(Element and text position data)

━━━━━━━━━━

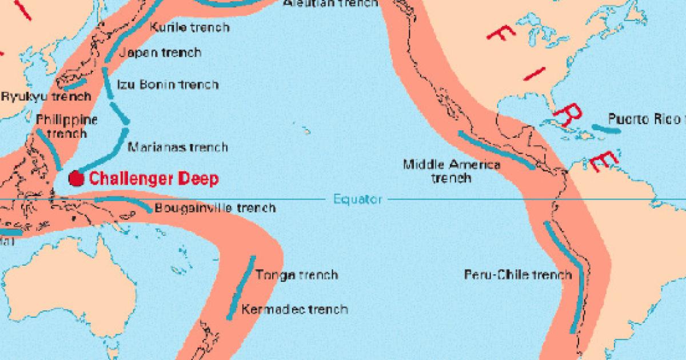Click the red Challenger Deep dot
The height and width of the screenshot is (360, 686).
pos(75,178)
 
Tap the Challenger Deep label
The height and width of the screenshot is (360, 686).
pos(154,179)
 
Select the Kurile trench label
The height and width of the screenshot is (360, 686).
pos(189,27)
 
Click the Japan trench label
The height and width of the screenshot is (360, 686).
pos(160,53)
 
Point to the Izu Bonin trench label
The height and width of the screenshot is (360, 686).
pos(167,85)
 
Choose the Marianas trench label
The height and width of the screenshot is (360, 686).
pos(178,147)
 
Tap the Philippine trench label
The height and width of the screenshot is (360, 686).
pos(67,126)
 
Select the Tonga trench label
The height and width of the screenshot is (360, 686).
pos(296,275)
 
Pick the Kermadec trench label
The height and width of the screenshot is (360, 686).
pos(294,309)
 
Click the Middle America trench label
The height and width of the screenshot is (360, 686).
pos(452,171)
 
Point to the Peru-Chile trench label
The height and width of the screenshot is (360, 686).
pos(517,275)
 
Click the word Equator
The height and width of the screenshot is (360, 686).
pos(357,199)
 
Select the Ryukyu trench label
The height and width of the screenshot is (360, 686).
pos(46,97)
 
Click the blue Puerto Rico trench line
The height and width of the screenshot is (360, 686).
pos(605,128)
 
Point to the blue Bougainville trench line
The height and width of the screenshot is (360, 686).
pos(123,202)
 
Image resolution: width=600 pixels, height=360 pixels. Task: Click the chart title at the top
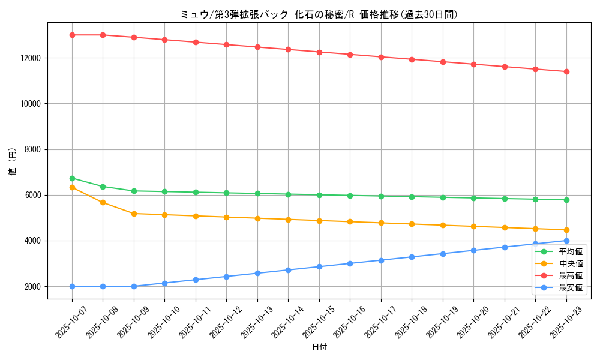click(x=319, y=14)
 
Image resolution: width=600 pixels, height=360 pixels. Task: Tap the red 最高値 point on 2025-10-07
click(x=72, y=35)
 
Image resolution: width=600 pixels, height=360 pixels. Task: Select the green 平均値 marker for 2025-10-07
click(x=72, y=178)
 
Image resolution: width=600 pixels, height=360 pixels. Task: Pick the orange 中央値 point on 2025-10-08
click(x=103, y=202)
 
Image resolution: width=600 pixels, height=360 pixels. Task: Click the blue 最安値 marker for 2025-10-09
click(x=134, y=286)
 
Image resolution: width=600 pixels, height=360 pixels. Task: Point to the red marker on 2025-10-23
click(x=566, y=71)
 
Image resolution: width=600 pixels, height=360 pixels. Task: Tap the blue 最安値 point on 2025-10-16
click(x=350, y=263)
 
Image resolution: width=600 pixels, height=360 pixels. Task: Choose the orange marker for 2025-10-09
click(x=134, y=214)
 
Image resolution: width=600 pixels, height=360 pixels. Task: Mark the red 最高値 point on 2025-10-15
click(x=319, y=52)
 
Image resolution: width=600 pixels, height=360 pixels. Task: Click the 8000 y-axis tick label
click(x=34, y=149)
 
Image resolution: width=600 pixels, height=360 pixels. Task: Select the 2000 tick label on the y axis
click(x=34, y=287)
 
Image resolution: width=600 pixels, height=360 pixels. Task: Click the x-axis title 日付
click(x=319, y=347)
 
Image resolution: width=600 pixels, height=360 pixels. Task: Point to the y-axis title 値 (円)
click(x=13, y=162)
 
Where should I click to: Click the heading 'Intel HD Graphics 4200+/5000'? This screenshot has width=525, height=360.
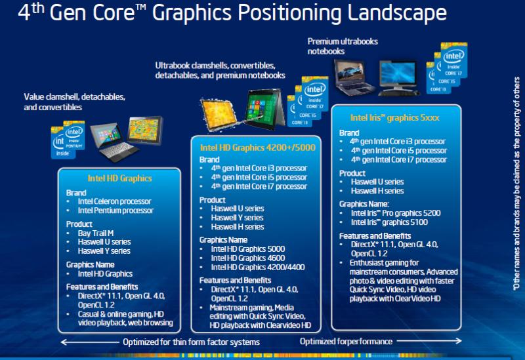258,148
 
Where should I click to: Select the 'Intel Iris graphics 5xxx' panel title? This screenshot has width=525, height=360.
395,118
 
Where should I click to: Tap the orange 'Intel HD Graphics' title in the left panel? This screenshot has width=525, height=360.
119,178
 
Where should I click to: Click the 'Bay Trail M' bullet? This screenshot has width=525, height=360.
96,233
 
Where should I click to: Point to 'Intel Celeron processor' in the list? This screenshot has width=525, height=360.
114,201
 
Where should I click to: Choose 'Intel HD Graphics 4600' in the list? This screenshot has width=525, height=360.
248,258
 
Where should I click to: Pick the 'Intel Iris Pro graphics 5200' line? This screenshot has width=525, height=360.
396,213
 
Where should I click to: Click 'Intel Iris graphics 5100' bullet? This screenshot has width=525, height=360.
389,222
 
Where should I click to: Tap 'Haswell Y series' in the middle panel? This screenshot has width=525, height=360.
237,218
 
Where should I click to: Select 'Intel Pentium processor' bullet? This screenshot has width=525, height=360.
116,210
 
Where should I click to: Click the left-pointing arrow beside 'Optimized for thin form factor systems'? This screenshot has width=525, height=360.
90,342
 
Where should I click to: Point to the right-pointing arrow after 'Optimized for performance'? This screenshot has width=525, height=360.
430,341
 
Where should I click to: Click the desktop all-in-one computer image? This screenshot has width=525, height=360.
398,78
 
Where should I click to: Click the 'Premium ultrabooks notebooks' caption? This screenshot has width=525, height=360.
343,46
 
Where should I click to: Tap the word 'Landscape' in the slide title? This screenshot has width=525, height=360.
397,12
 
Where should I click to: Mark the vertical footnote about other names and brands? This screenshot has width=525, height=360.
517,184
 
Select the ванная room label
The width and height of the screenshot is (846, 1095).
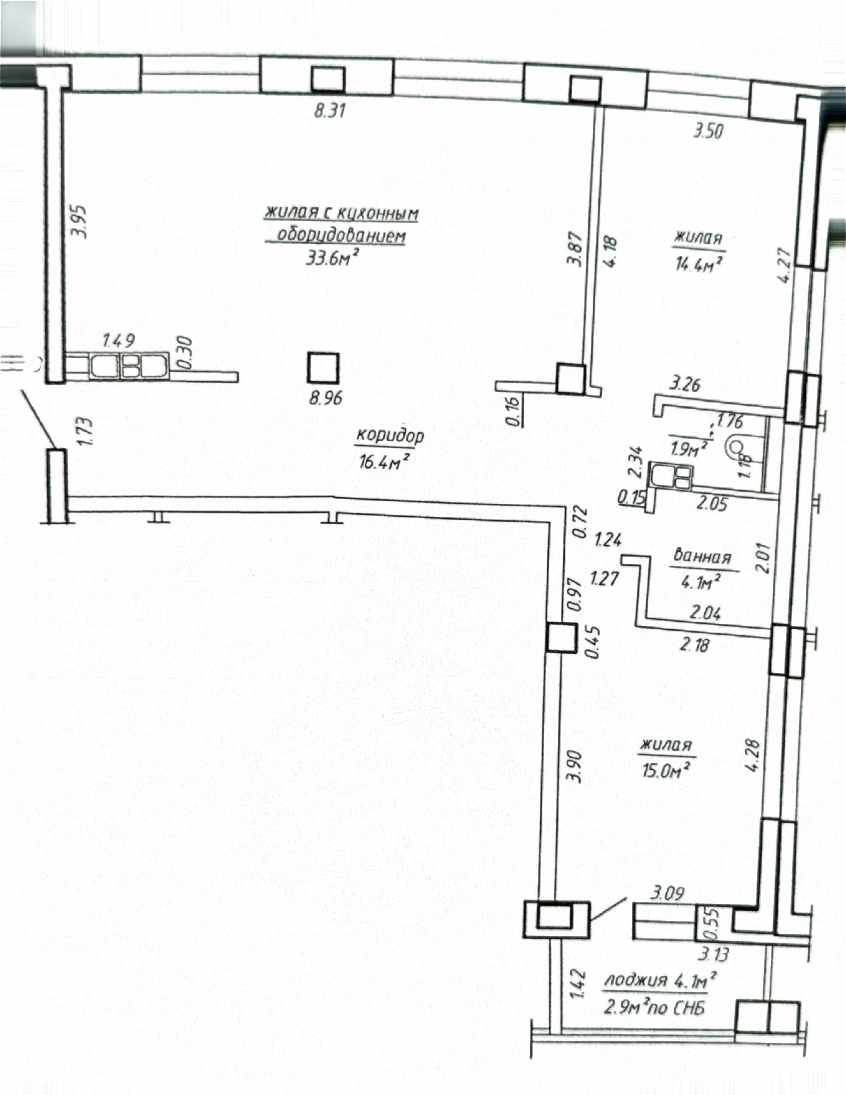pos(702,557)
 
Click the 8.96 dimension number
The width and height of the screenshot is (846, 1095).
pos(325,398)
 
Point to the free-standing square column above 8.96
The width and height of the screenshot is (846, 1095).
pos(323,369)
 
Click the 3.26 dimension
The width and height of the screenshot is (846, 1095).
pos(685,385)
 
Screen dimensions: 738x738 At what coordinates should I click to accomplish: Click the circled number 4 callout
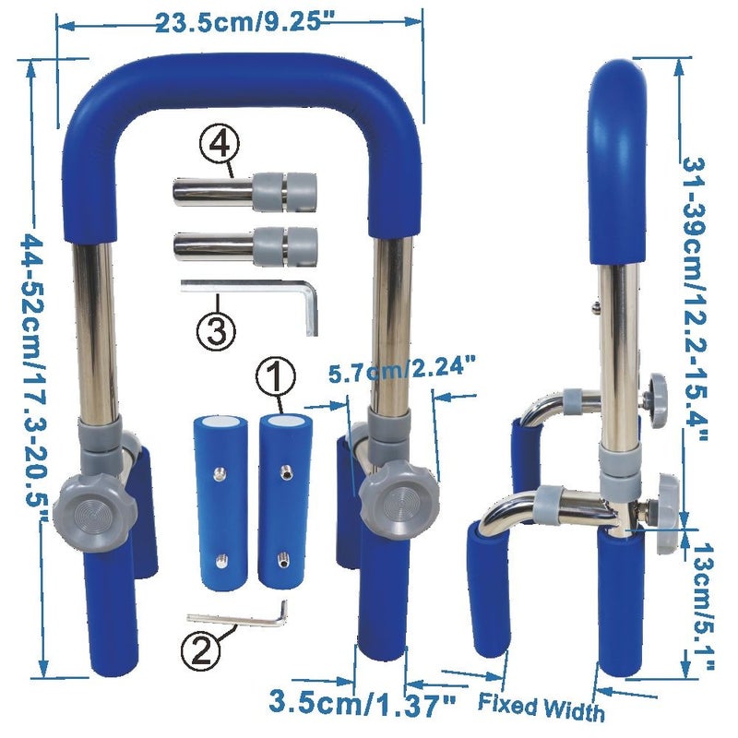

━━━━━━━━━━

Short problem:
Please rewrite all of the data above, substituting "trough" for every "trench" and keeping everything else the same. Leave out the pictures.

The reply:
Click the red Challenger Deep dot
The height and width of the screenshot is (360, 686).
pos(75,178)
 
Tap the Challenger Deep label
The height and width of the screenshot is (360, 686).
pos(154,179)
 
Select the Kurile trough label
The height and width of the screenshot is (360, 686).
pos(189,27)
 
Click the Japan trough label
The height and width of the screenshot is (360, 686).
pos(160,53)
 
Point to the Izu Bonin trough label
The height and width of the screenshot is (360, 686).
pos(167,85)
 
Choose the Marianas trough label
The height and width of the screenshot is (360, 686).
pos(178,147)
 
Tap the Philippine trough label
The height and width of the screenshot is (360, 686).
pos(67,126)
 
Select the Tonga trough label
The height and width of the screenshot is (360, 686).
pos(296,275)
 
Pick the Kermadec trough label
The height and width of the screenshot is (360, 686).
pos(294,309)
 
Click the Middle America trough label
The height and width of the screenshot is (360, 686).
pos(452,171)
 
Point to the Peru-Chile trough label
The height and width of the screenshot is (360, 686).
pos(517,275)
 
Click the word Equator
The height and width of the screenshot is (360, 686).
pos(357,199)
 
Select the Ryukyu trough label
The height and width of the screenshot is (360, 686).
pos(46,97)
 
Click the blue Puerto Rico trough line
The height and width of the screenshot is (360, 686).
pos(605,128)
 
Point to the blue Bougainville trough line
The height and width of the screenshot is (360, 686).
pos(123,202)
 
Image resolution: width=600 pixels, height=360 pixels. Task: Click the chart title at the top
click(x=319, y=14)
 
Image resolution: width=600 pixels, height=360 pixels. Task: Tap the red 最高値 point on 2025-10-07
click(x=72, y=35)
 
Image resolution: width=600 pixels, height=360 pixels. Task: Select the green 平均値 marker for 2025-10-07
click(x=72, y=178)
 
Image resolution: width=600 pixels, height=360 pixels. Task: Pick the orange 中央値 point on 2025-10-08
click(x=103, y=202)
 
Image resolution: width=600 pixels, height=360 pixels. Task: Click the blue 最安値 marker for 2025-10-09
click(x=134, y=286)
 
Image resolution: width=600 pixels, height=360 pixels. Task: Point to the red marker on 2025-10-23
click(x=566, y=71)
 
Image resolution: width=600 pixels, height=360 pixels. Task: Tap the blue 最安値 point on 2025-10-16
click(x=350, y=263)
 
Image resolution: width=600 pixels, height=360 pixels. Task: Choose the orange marker for 2025-10-09
click(x=134, y=214)
 
Image resolution: width=600 pixels, height=360 pixels. Task: Mark the red 最高値 point on 2025-10-15
click(x=319, y=52)
 
Image resolution: width=600 pixels, height=360 pixels. Task: Click the 8000 y-axis tick label
click(x=34, y=149)
 
Image resolution: width=600 pixels, height=360 pixels. Task: Select the 2000 tick label on the y axis
click(x=34, y=287)
 
Image resolution: width=600 pixels, height=360 pixels. Task: Click the x-axis title 日付
click(x=319, y=347)
 
Image resolution: width=600 pixels, height=360 pixels. Task: Point to the y-axis title 値 (円)
click(x=13, y=162)
 
Where should I click to: Click the heading 'Intel HD Graphics 4200+/5000'? This screenshot has width=525, height=360.
258,148
 
Where should I click to: Select the 'Intel Iris graphics 5xxx' panel title? This screenshot has width=525, height=360.
395,118
 
Where should I click to: Tap the orange 'Intel HD Graphics' title in the left panel? This screenshot has width=525, height=360.
119,178
 
Where should I click to: Click the 'Bay Trail M' bullet? This screenshot has width=525, height=360.
96,233
 
Where should I click to: Point to 'Intel Celeron processor' in the list? This screenshot has width=525, height=360.
114,201
 
Where should I click to: Choose 'Intel HD Graphics 4600' in the list? This screenshot has width=525, height=360.
248,258
 
Where should I click to: Pick the 'Intel Iris Pro graphics 5200' line? This screenshot has width=525, height=360.
396,213
 
Where should I click to: Click 'Intel Iris graphics 5100' bullet? This screenshot has width=525, height=360.
389,222
 
Where should I click to: Tap 'Haswell Y series' in the middle panel? This screenshot has width=525, height=360.
237,218
 
Where should I click to: Select 'Intel Pentium processor' bullet? This screenshot has width=525, height=360.
116,210
 
Where should I click to: Click the left-pointing arrow beside 'Optimized for thin form factor systems'? This screenshot has width=525, height=360.
90,342
 
Where should I click to: Point to the right-pointing arrow after 'Optimized for performance'? This screenshot has width=525, height=360.
430,341
 
Where should I click to: Click the desktop all-in-one computer image? This screenshot has width=525, height=360.
398,78
 
Where should I click to: Click the 'Premium ultrabooks notebooks' caption? This screenshot has width=525, height=360.
343,46
 
Where should I click to: Tap the word 'Landscape' in the slide title? This screenshot has width=525, height=360.
397,12
 
Where should I click to: Mark the vertical footnote about other names and brands? This screenshot has width=525, height=360.
517,184
 
Select the ванная room label
The width and height of the screenshot is (846, 1095).
pos(702,557)
 
Click the 8.96 dimension number
The width and height of the screenshot is (846, 1095).
pos(325,398)
 
Point to the free-standing square column above 8.96
The width and height of the screenshot is (846, 1095).
pos(323,369)
 
Click the 3.26 dimension
The width and height of the screenshot is (846, 1095).
pos(685,385)
 
Screen dimensions: 738x738 At what coordinates should I click to accomplish: Click the circled number 4 callout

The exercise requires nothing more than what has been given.